WHAT IS NEEDED -> Using the records below, return exactly the lines from the one containing "You are a computer-use" through the last, and omit pictures.

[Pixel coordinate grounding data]
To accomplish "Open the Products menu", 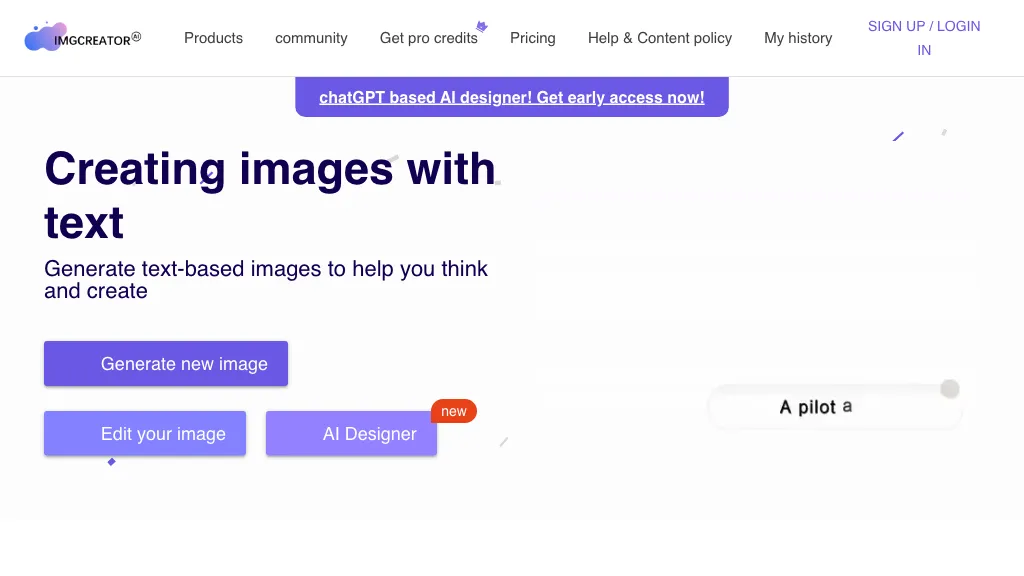I will pyautogui.click(x=213, y=38).
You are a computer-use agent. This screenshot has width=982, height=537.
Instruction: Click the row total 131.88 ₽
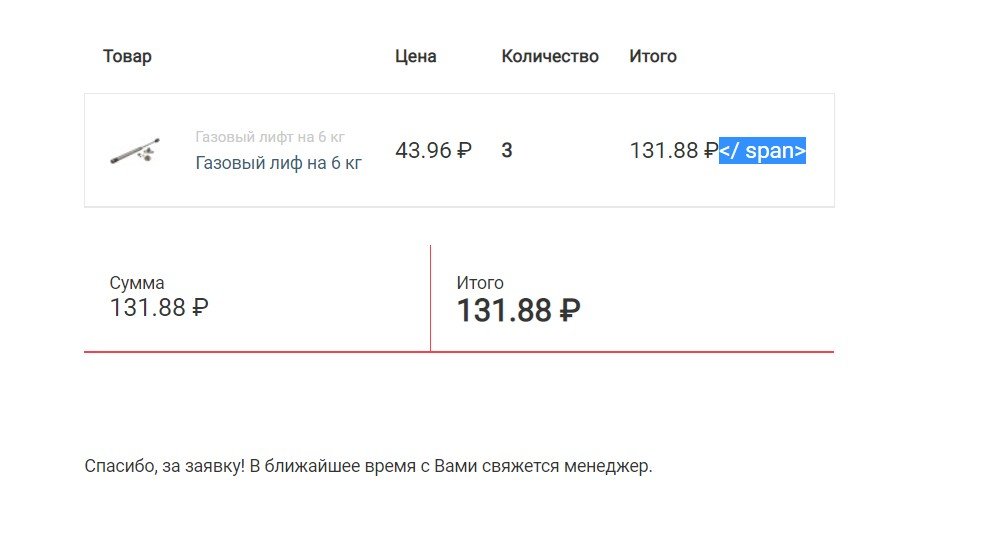pyautogui.click(x=674, y=150)
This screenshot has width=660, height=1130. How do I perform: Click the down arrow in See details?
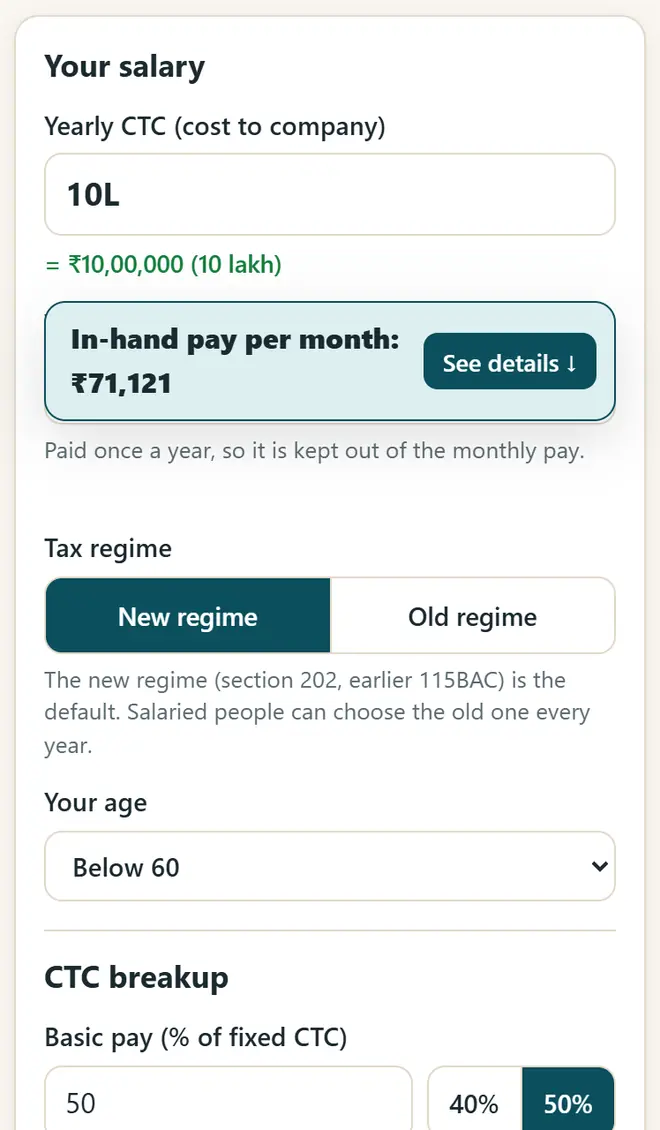click(571, 363)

THE COMPLETED TASK ->
You are a computer-use agent. This screenshot has width=982, height=537.
Instruction: Click the row total 131.88 ₽
pyautogui.click(x=674, y=150)
This screenshot has width=660, height=1130. How do I perform: Click the down arrow in See details?
click(571, 363)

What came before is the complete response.